El presidente se ha ido sin haber caído en la trampa de creer en un “santismo”, pero víctima de un “antisantismo” virulento

Ricardo Silva Romero

Idea para un programa de radio: que se oigan risas pregrabadas de comedia gringa, quizás un poquito diabólicas, quizás rematadas por un acceso de tos tísica, cuando los expresidentes de Colombia –desde Gaviria hasta Uribe– llamen al expresidente Santos “ambicioso”, “ególatra”, “acomplejado”, “traidor”, como burros hablando de orejas. Se ha perdido la capacidad de guardarse lo que se piensa hasta que valga la pena decirlo. Se ha perdido la instancia, o sea, el grado jurisdiccional, de los amigos: de desahogarse antes de sentenciar. Seguimos siendo la “raza de mirones” de La ventana indiscreta, claro, pero, por cuenta de las redes, hoy somos también una raza de megalómanos que va por ahí diciendo lo que va a pensar, lo que cree que piensa. Y, sin embargo, fue insólito oír las sentencias de los viejos expresidentes contra el nuevo expresidente en una serie de W Radio de la semana pasada.

Idea para un país: un sitio escarpado con clima de democracia, como los Estados Unidos de antes de Trump, en el que los expresidentes permitan la historia, y sean ciudadanos decorosos y sabios a regañadientes, y no se corra peligro cuando se escriban biografías no autorizadas de los poderosos.

Santos se ha ido, luego de ocho años de gobernar a su manera, sin haber caído en la trampa de creer en un “santismo”, pero víctima de un “antisantismo” virulento que irá desapareciendo. Santos fue un periodista ansioso, un político extraviado, un ministro ejecutivo de tres gobiernos diferentes antes de ser el temible candidato uribista que contra todos los pronósticos de las elecciones de 2010 –recuerdo la sensación de que su victoria nos obligaba a seguir fingiendo un país entre la guerra– consiguió lo mejor que puede conseguir un gobernante de acá: poner en marcha la Constitución liberal de 1991, ahondar la democracia, aplazar “el embrujo autoritario”. Decir que en su presidencia hubo salidas en falso, arrogancias fatales, cegueras a los dramas sociales, frivolidades, autogoles, es decir que fue una presidencia de estas. Su clientelismo fue salvaje: eso sí. Pero conjuró la tiranía, que ya es mucho.

Consiguió la paz con las FARC, sí, en medio de la oposición más rastrera que recuerde yo, pero sobre todo logró una administración sintonizada con los derechos de todos que no fue nunca una fuente de miedo: criticarlo desde el periodismo no fue correr un riesgo.

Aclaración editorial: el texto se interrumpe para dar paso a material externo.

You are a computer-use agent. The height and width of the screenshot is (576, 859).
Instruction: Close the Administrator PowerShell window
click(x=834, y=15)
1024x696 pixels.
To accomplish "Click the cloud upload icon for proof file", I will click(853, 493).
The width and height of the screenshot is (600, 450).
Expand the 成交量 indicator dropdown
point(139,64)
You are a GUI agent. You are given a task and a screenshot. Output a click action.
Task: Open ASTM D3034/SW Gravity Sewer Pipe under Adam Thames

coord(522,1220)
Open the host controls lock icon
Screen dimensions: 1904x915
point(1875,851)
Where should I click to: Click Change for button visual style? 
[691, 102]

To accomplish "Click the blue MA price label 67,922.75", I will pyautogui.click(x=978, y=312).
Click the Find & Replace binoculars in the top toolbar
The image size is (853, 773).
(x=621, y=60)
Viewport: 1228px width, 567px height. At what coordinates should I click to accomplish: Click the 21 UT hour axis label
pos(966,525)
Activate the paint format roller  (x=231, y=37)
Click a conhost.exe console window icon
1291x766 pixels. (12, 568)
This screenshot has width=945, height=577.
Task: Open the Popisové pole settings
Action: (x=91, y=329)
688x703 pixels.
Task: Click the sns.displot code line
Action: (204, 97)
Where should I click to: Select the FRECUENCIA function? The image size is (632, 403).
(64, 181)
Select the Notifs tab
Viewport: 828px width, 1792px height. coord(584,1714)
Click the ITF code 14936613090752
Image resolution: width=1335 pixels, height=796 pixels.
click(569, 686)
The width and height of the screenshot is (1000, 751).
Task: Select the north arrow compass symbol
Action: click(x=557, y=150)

Desde que tengo memoria se ha publicitado a diestra y siniestra el estereotipo de Santos: el hombre prepotente, calculador e inescrupuloso, hijo de El Tiempo, que tenía que ser presidente. Pero lo cierto es que en los últimos años, más allá de las mezquindades y de las famas que vaya uno a saber, ha sido claro que el expresidente es más complejo que eso. Que pasó de ser un jugador de póker de club social a ser un testigo sacudido por el drama de Colombia. Que alcanzó la gloria de quedarse sin amigos en la clase política. Que luego de llegar al poder como se llega acá, luego de verse sorprendido, durante ocho años, por la necesidad de no gobernar en vano, se despidió como presentándose ahora sí a todos: dio entrevistas autocríticas, capoteó los delirios de Maduro, inauguró un “contramonumento” ideado por la artista Doris Salcedo a partir de las armas fundidas de las FARC, en una casa en el barrio La Candelaria de Bogotá, y se rió de sí mismo –se parodió y se redefinió a sí mismo– en un video estupendo en el canal de YouTube del escritor humorístico Daniel Samper Ospina.

Idea para una serie: un impopular presidente de un país abrumado por la violencia, un país azuzado por una derecha inmisericorde y partido en pedazos por una guerra interminable por la tierra, logra que su última semana sea la mejor de su gobierno.